* [The problem]
Reproduce, word for word and in full, the passage below on tax harassment and entrepreneurship in India.

In Hyderabad, where I have witnessed tainted businessmen spending crores on weddings, the culprits are never targeted. We need more transparency in dealing with these issues — the corrupt should be reprimanded but the mindset that every businessman is  corrupt would destroy the spirit of entrepreneurship in India.

Let us remember how India achieved its greatest potential by letting startups like Infosys and Wipro, among others, thrive by creating an environment that benefited all. A similar sort of tax terrorism back then would have killed these startups that now provide employment to thousands in India and abroad. The tax terrorism of today is killing the spirit of entrepreneurship in India which could be detrimental to India’s plans of creating the likes of N.R. Narayana Murthy and Azim Premji. A large share of the credit for India’s success story goes to entrepreneurs who helped India become a $3 trillion economy. If tax officials continue to harass them, it would be disastrous for not just the economy but also the spirit of entrepreneurship in India.

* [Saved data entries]

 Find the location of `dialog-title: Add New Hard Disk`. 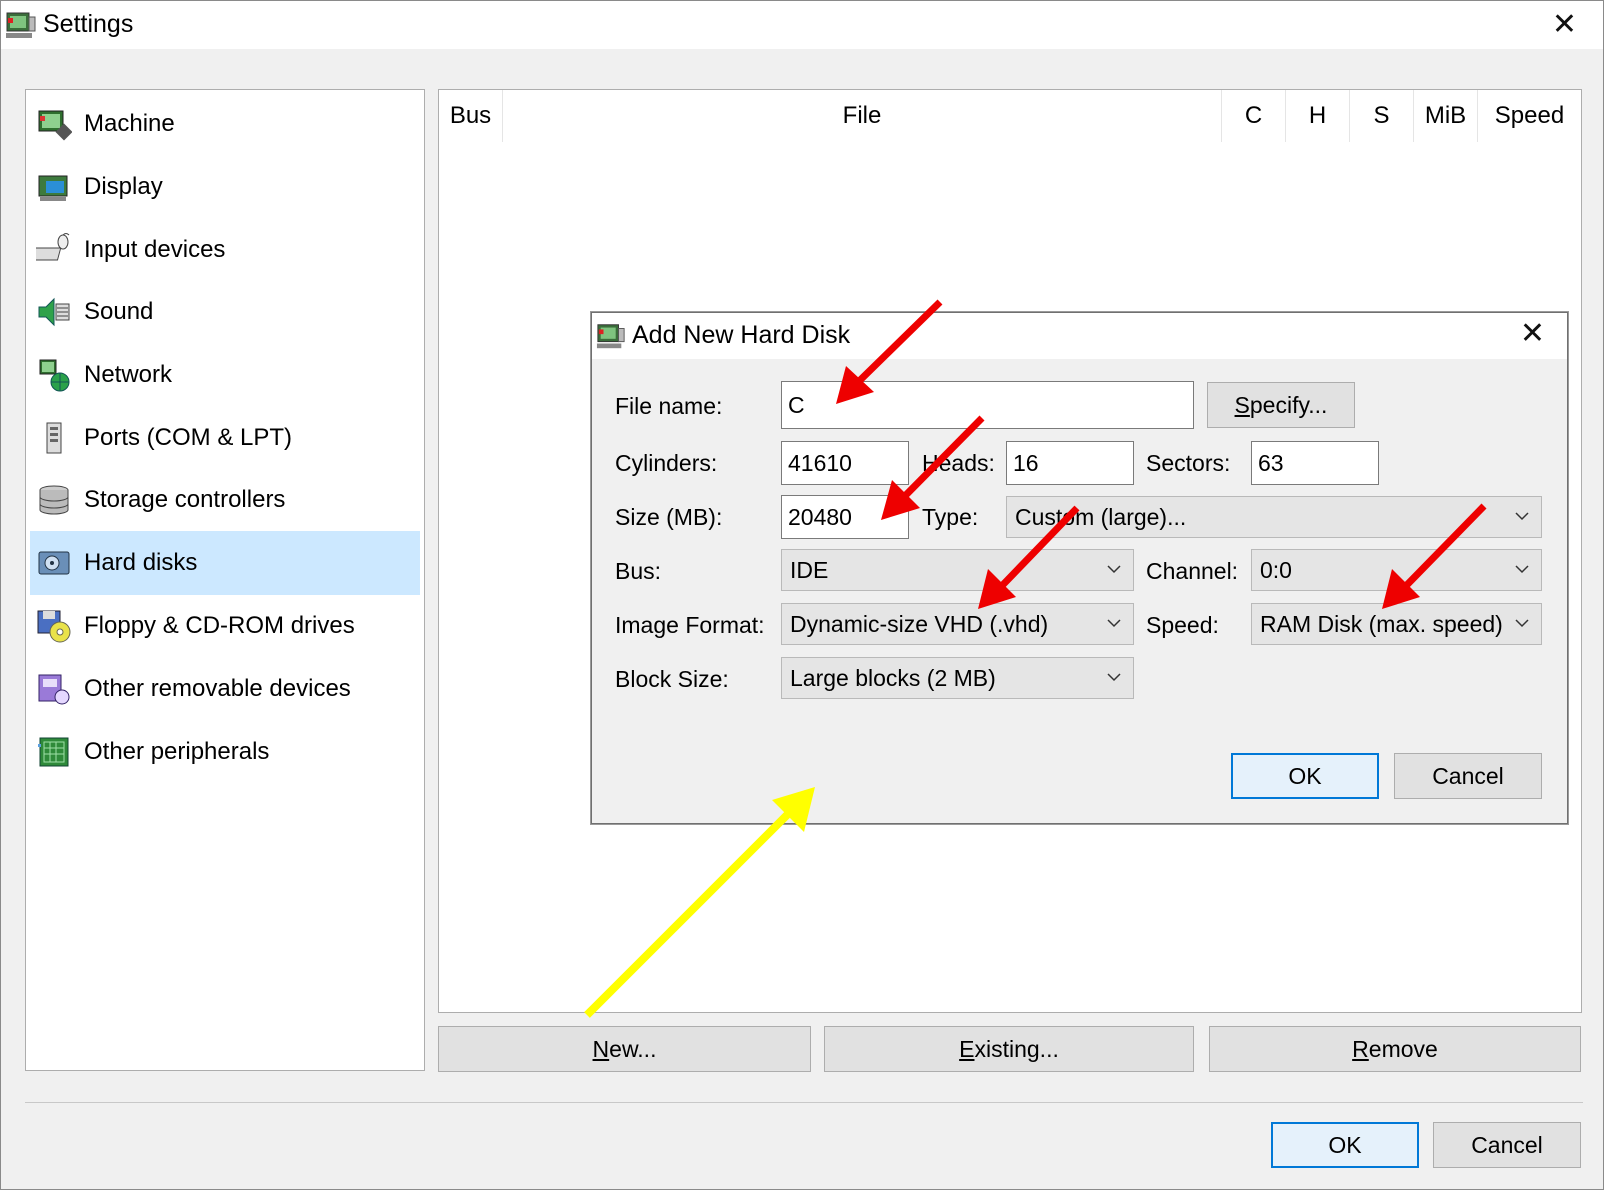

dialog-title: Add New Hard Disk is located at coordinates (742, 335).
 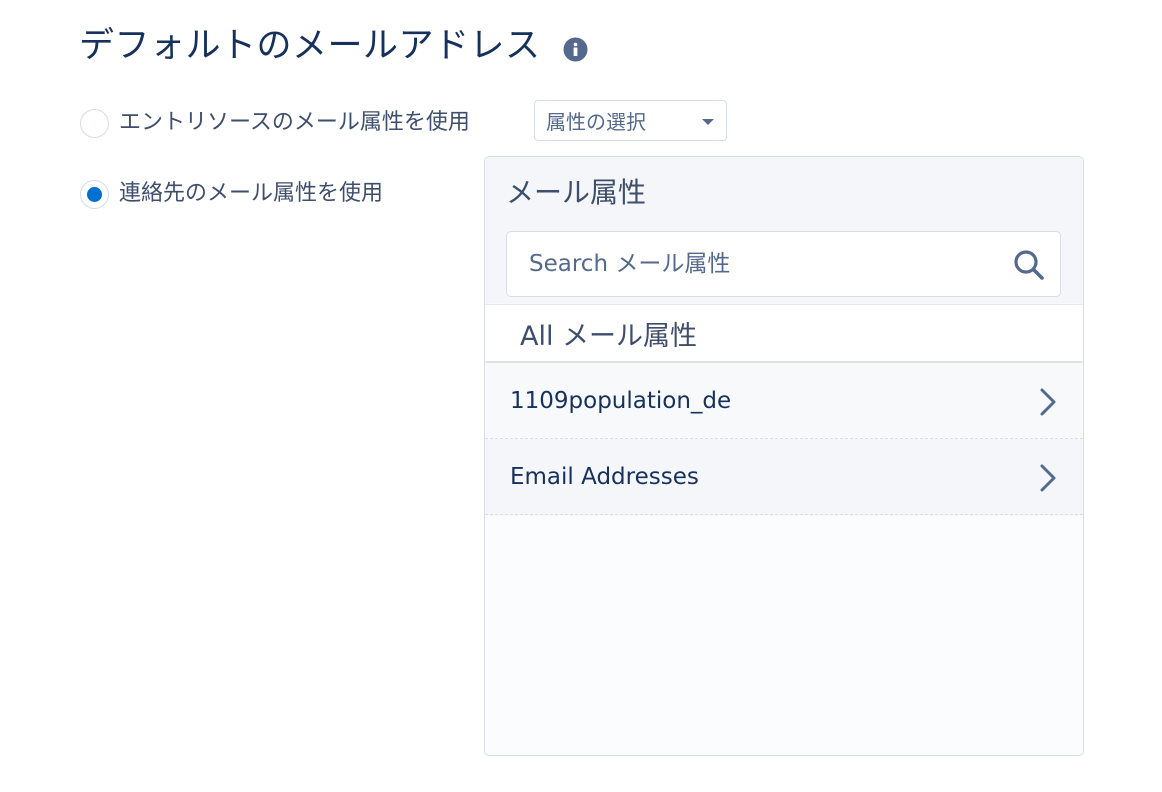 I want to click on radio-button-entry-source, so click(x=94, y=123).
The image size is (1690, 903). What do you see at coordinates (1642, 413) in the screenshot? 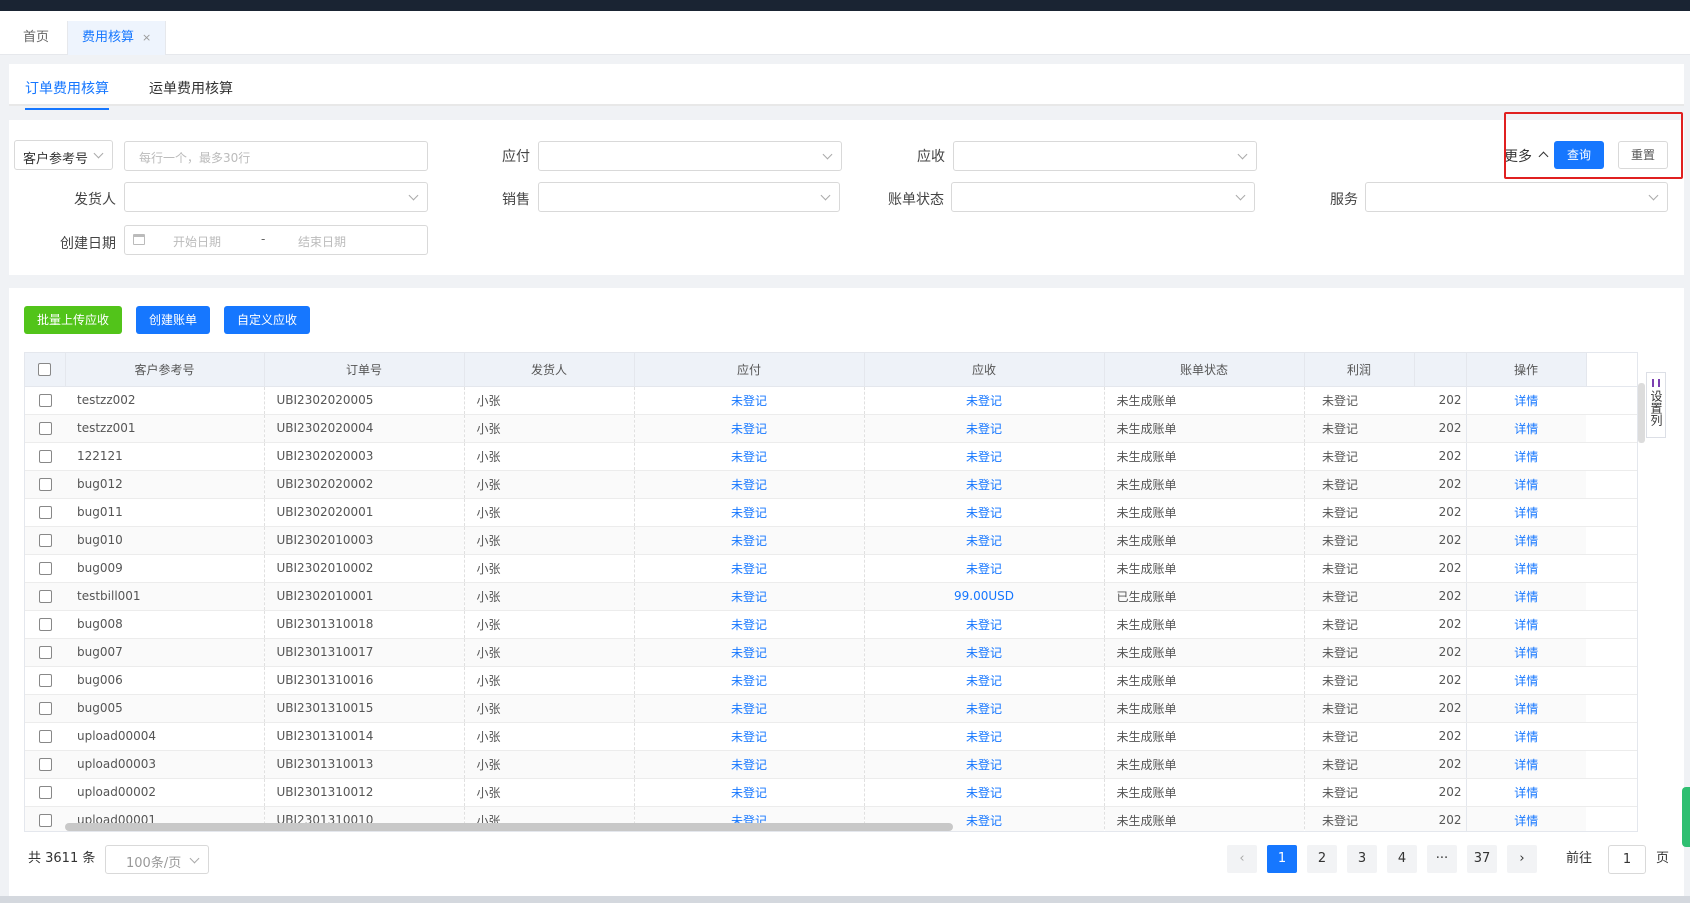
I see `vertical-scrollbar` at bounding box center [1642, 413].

* [Answer box]
In Hyderabad, where I have witnessed tainted businessmen spending crores on weddings, the culprits are never targeted. We need more transparency in dealing with these issues — the corrupt should be reprimanded but the mindset that every businessman is  corrupt would destroy the spirit of entrepreneurship in India.

Let us remember how India achieved its greatest potential by letting startups like Infosys and Wipro, among others, thrive by creating an environment that benefited all. A similar sort of tax terrorism back then would have killed these startups that now provide employment to thousands in India and abroad. The tax terrorism of today is killing the spirit of entrepreneurship in India which could be detrimental to India’s plans of creating the likes of N.R. Narayana Murthy and Azim Premji. A large share of the credit for India’s success story goes to entrepreneurs who helped India become a $3 trillion economy. If tax officials continue to harass them, it would be disastrous for not just the economy but also the spirit of entrepreneurship in India.